Court Hands Ted Cruz a Win Over Federal Election Commission
On Thursday, Republican Sen. Ted Cruz of Texas won his battle with the Federal Election Commission over a law that limits a candidate’s ability to pay off personal loans made to a campaign.
The ruling came from a three-judge panel of the United States District Court for the District of Columbia.
“Today’s unanimous decision was a resounding victory for the First Amendment and free speech. The existing FEC rules benefited incumbent politicians and the super wealthy and they made it harder for challengers to run, and the court rightly struck them down as unconstitutional,” a spokesman for Cruz said in a statement to The Western Journal.
The lawsuit challenged a piece of election law that says campaigns cannot use post-election donations to repay anything more than $250,000 in personal loans advanced by a candidate.
Cruz had put $260,000 of his own money into his 2018 campaign, according to The Hill. Although he was repaid $250,000 of that, the section of law Cruz challenged blocked him from getting the other $10,000.
Cruz sued on First Amendment grounds, and in a 31-page ruling the court ruled that Section 304 of the 2002 Bipartisan Campaign Reform Act violated the free speech rights of the Texas Republican.
“We find that the loan-repayment limit burdens political speech and thus implicates the protection of the First Amendment,” Judge Neomi Rao wrote in the ruling.
The FEC had argued that limiting what a candidate could raise post-election to repay a loan was a guard against corruption. That argument failed to convince the judges.

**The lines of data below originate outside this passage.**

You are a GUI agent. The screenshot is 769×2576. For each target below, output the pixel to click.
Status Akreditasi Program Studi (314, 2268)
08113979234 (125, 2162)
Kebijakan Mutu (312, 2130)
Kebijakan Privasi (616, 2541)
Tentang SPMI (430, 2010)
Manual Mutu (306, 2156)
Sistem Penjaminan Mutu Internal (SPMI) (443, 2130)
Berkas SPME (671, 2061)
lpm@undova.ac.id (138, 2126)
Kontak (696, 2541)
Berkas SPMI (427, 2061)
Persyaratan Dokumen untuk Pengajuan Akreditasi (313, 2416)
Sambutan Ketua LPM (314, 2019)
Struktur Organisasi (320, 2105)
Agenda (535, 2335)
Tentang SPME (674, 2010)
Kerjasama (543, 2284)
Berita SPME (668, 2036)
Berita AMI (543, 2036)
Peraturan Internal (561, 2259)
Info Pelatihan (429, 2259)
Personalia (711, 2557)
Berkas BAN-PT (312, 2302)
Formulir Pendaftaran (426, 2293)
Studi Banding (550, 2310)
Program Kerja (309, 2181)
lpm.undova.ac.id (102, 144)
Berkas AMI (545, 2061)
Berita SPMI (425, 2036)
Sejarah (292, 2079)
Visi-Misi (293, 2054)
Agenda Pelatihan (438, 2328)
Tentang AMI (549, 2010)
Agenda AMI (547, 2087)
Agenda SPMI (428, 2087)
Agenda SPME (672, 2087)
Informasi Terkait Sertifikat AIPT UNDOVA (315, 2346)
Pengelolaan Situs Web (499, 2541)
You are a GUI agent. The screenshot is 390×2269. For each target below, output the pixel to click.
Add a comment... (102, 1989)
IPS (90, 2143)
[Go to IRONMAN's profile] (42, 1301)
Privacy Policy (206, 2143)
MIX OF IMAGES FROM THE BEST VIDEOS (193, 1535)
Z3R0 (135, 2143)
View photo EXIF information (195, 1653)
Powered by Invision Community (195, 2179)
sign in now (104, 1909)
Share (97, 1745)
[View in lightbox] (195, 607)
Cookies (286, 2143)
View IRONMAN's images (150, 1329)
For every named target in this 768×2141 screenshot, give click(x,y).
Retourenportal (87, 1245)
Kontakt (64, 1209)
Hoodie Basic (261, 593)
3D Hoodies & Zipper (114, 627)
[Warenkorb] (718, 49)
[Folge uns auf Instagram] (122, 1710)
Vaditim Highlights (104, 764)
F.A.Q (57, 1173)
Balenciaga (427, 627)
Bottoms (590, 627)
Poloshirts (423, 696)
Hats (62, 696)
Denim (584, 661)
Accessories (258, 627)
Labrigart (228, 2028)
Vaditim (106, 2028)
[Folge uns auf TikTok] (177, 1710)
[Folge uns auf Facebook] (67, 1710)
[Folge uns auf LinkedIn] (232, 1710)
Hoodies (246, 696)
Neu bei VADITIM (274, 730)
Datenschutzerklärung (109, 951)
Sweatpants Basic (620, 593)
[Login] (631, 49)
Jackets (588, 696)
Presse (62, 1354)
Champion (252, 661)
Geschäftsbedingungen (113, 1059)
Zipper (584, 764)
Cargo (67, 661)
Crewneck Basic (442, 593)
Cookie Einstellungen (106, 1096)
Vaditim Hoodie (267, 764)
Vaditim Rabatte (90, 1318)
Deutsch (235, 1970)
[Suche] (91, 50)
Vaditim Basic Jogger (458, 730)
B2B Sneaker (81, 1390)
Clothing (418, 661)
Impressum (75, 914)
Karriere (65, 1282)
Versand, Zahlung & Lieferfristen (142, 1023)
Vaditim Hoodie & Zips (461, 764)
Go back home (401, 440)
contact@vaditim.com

“Because the government has failed to demonstrate that the loan-repayment limit serves an interest in preventing quid pro quo corruption, or that the limit is sufficiently tailored to serve this purpose, the loan-repayment limit runs afoul of the First Amendment,” she wrote.
The court noted that worries about being repaid after loaning campaign money could limit a candidate’s free expression.
“A candidate’s loan to his campaign is an expenditure that may be used for expressive acts,” Rao wrote.
“Such expressive acts are burdened when a candidate is inhibited from making a personal loan, or incurring one, out of concern that she will be left holding the bag on any unpaid campaign debt.”
The ruling offered a jaundiced view of campaign finance rules.
“When it comes to campaign finance regulation, the foxes are effectively in charge of the political henhouse, because elected officials set the rules for future elections,” Rao wrote.
“The Constitution, however, does not leave our liberties to the foxes. Laws regulating political speech implicate First Amendment rights essential to a free democracy, and courts have an independent duty to scrutinize the government’s interest as well as the means chosen to realize it.”
“Congress may regulate political speech only to prevent the specific problem of quid pro quo corruption. The loan-repayment limit does not serve that interest, and the government’s arguments to the contrary boil down to hypothetical concerns about influence and access to incumbents,” she went on.
“Such justifications are not sufficient under the First Amendment to uphold a statute that burdens political speech. The loan-repayment limit intrudes on fundamental rights of speech and association without serving a substantial government interest.”
Commentators offered differing views on the impact of the ruling.
“With this limit struck down, officeholders can raise money after an election and that money effectively goes straight into their pockets in the form of a loan repayment,” said Paul S. Ryan, vice president of policy and litigation at the watchdog group Common Cause. “This is the most potentially corrupting money in all of politics.”
Another expert said the ruling was not that big a deal.
“The constitutionality of this provision has long been in doubt, so this decision is not a surprise,” campaign finance lawyer Brett Kappel told Roll Call. “It will make it marginally easier for both parties to recruit self-funding candidates.”
UPDATE, June 4, 2021: This story has been updated with a statement on the ruling from a spokesman for Sen. Cruz.